The state of the world's forests 2022


5.6 Inclusive recovery and the development of local forest-based value chains needs the participation of women and youth

Of the 1.35 billion people who live on less than USD 1.25 per day and depend on natural resources for employment, 829 million (61 percent) are women and girls.542,543 Evidence from several countries shows that the inclusion of women and youth in natural resource governance has significant positive effects on forest conservation and development outcomes. For example, a study in East Africa and Latin America found that the presence of women in community forest governance structures significantly improved responsible behaviour and forest sustainability.544

Women’s inclusion in forest resource governance is not always immediately viable. In contexts where participation is contingent on tenure rights, it is necessary − given that women’s land and tree tenure rights are typically weak or non-existent − to facilitate the process of formally securing those rights and making women’s voices heard (Box 42).

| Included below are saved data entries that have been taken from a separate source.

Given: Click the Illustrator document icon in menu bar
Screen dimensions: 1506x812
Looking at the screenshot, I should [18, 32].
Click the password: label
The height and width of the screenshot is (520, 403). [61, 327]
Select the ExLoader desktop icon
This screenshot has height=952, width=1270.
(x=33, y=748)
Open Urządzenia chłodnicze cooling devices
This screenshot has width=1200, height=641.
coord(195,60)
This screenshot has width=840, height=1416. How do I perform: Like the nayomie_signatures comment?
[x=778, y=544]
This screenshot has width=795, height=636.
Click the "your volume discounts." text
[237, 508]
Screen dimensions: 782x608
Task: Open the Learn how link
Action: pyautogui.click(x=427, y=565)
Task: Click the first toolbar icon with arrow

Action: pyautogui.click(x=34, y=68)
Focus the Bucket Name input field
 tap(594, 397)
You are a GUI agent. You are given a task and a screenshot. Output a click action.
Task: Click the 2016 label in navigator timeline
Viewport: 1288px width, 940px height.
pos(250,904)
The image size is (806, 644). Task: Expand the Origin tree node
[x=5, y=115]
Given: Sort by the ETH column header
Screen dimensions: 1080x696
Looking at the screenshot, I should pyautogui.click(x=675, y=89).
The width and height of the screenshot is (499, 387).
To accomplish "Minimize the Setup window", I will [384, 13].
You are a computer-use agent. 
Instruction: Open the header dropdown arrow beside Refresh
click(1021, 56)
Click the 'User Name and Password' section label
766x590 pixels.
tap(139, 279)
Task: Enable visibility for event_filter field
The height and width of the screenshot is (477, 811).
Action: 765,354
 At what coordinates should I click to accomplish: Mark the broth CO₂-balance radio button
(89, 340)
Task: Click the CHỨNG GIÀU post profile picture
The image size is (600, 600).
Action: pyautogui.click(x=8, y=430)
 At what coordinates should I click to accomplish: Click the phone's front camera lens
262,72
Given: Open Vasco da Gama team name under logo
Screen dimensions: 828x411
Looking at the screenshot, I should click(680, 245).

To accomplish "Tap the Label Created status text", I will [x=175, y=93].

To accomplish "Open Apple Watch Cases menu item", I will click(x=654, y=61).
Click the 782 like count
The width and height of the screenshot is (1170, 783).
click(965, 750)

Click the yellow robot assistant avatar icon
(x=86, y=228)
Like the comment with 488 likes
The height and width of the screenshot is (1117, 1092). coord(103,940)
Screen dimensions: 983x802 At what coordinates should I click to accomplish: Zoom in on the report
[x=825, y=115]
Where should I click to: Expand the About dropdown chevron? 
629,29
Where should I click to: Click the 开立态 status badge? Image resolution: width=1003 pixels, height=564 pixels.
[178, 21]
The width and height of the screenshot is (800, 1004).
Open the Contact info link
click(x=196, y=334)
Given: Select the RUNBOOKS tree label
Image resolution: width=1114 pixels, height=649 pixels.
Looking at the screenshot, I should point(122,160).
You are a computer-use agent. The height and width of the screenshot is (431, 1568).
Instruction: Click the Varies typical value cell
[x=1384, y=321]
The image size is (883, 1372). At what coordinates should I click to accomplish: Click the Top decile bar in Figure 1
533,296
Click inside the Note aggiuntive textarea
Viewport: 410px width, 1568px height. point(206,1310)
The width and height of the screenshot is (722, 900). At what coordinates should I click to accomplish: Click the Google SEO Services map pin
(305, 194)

Box 42 Women’s engagement in land rights formalization in Colombia

In Latin America, 33 percent of forests are managed under collective tenure regimes owned by communities, mostly Indigenous Peoples.545 But despite legal provisions, the formalization of rights is slow, complex and costly, and little is known about how the reform processes involve and benefit women.546,547 In Colombia, women’s organizations have become active in formalization processes and policy discussions.548 Cadasta (an organization providing technical services on land and resource rights) has worked with Aso Manos Negra, a women-run organization, to map and document community lands among Afro-Colombians in the Pacific region. Cadasta has developed systems and training to help women members collect data on women’s economic activities and land use and track formalization processes. It also involves indigenous women in livelihood projects, resource-management planning, forest land-use planning and implementation activities.549

Youth have the potential to bring qualities that help make forest enterprises more efficient and productive – such as energy, enthusiasm, social media connectedness and risk-taking attitudes. They may also be more willing than some others to invest in ambitious projects and less likely to be held back by opposition from customary authorities.550 Finally, they tend to have better access to education and information than previous generations, meaning they are well placed to introduce new ideas and organizational innovation, especially in terms of information technologies. Youth who migrate to urban areas can be sources of finance (through remittances), and those who return may directly invest new knowledge and finance (Box 43).551

Box 43 Youth organizations engaging in REDD+ policy dialogues

The Forest Governance Learning Group (FGLG) in Indonesia started as a group of young, concerned foresters. Now a multistakeholder forum, it is building a network to support both FGLG Indonesia and the next generation of foresters. Members remain connected to the group as they progress professionally and act as advocates for community-led forest governance that respects the rights of local communities. Recently, FGLG Indonesia helped promote a multisectoral approach in Indonesia’s national REDD+ strategy, aligning forest governance with policies on agriculture, land, mining and economic growth, with a focus on community forestry and local engagement. FGLG Indonesia supported consultations that led to significant improvements in sandalwood regulation in East Nusa Tenggara, new REDD+ learning tools, and decisive involvement in REDD+ and climate-change consultations on policies affecting Indonesian forestry.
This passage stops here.